Problems and tasks:
a: Answer these questions about the target recognition loop excerpt, one per line: (i) Which key press sets running to False? (ii) What value does paused get during episode initialization? (iii) What does the opening paragraph call this loop in relation to the training process?
b: Copy the stretch of the target recognition loop excerpt from "# VIDEO FRAME" through "on the screen." word for word.
c: What actions does the opening paragraph of the target recognition loop excerpt say the loop performs? List them all.

Given passage:
◆ ◆ ◆ ◆ ◆

Welcome to the main event! In this loop, my target recognition unfolds. I handle events, initialize episodes,
process video frames, guide the recognition agent's movements, update the Q-table, and display the recognition state.
It's the core of my training process for target recognition.

In [1]:
while running:
# ---------------------------------------------------------------------------------------------------
# Event handling and initialization
# ---------------------------------------------------------------------------------------------------
    for event in pygame.event.get():
        if event.type == pygame.QUIT:
            running = False
        elif event.type == pygame.KEYDOWN:
            if event.key == pygame.K_ESCAPE:
                running = False  # Pressing ESC key will exit the game loop and close the window

    if episode_count < max_steps_per_episode:
        
# ---------------------------------------------------------------------------------------------------
# Episode initialization
# ---------------------------------------------------------------------------------------------------
        episode_count += 1
        target_identified = False
        paused = False
        reward = 0
        prev_state = None
        prev_action = None
        R_rect.topleft = (
            random.randint(0, screen.get_width() - R_rect.width),
            random.randint(0, screen.get_height() - R_rect.height),)
        
        total_iteration_count = 0
        start_time = pygame.time.get_ticks()
        
        
        while not target_identified:
# ---------------------------------------------------------------------------------------------------
# Event handling
# ---------------------------------------------------------------------------------------------------
            for event in pygame.event.get():
                if event.type == pygame.QUIT:
                    running = False
                    target_identified = True  
                elif event.type == pygame.KEYDOWN:
                    if event.key == pygame.K_ESCAPE:
                        running = False  # Pressing ESC key will exit the loop and close the window
                        target_identified = True  

            if not paused:


# VIDEO FRAME PROCESSING AND AGENT MOVEMENT
# -------------------------------------------------------------------------------------------------------------
# Time to process the next frame of the video and bring it to life on the screen.

◆ ◆ ◆ ◆ ◆

Data lines:
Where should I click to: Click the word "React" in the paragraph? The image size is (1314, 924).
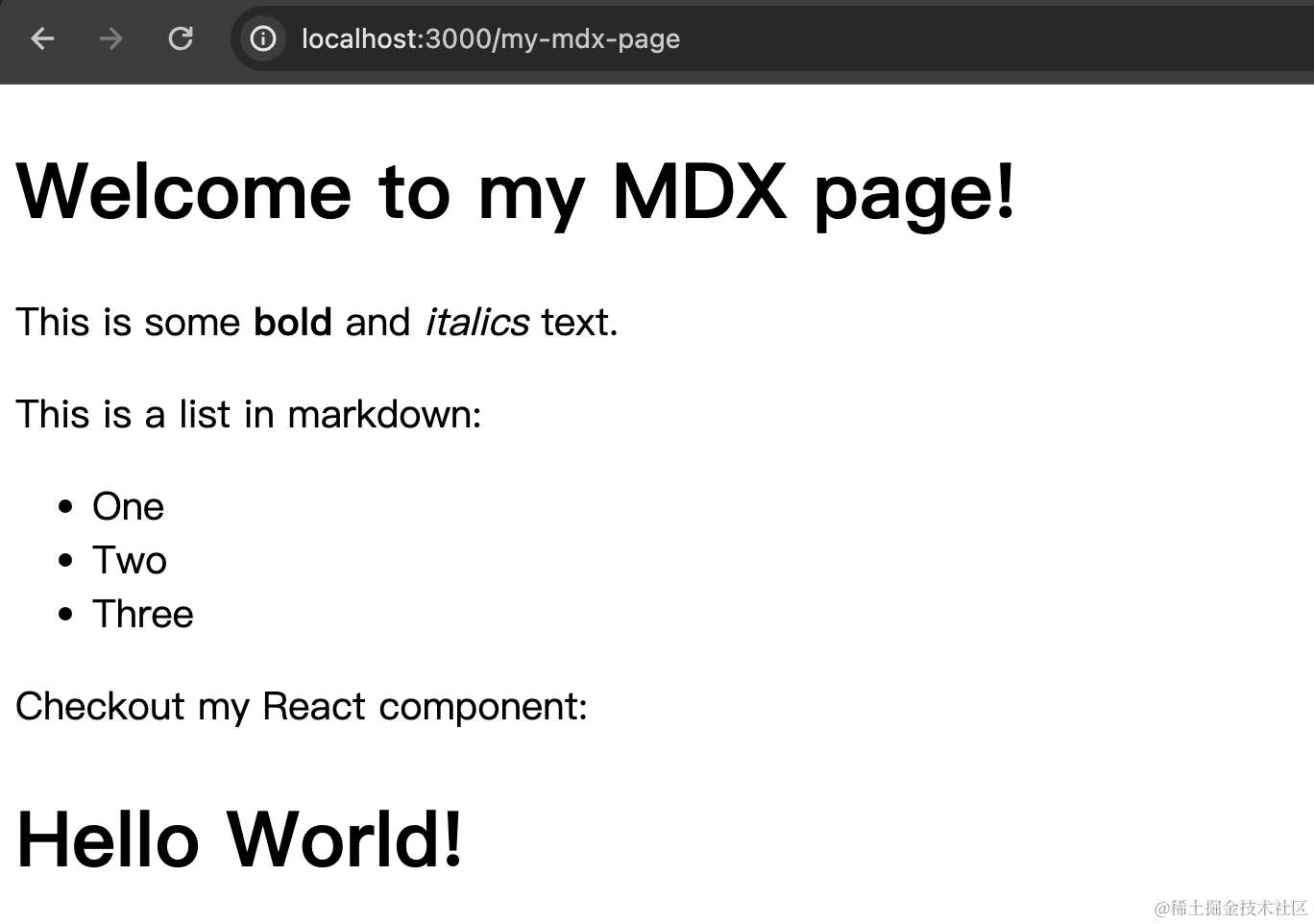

◆ ◆ ◆ ◆ ◆

Problem solutions:
a:
(i) The ESC key (pygame.K_ESCAPE)
(ii) False
(iii) The core of the training process for target recognition

b:
# VIDEO FRAME PROCESSING AND AGENT MOVEMENT
# -------------------------------------------------------------------------------------------------------------
# Time to process the next frame of the video and bring it to life on the screen.

c:
- Handle events
- Initialize episodes
- Process video frames
- Guide the recognition agent's movements
- Update the Q-table
- Display the recognition state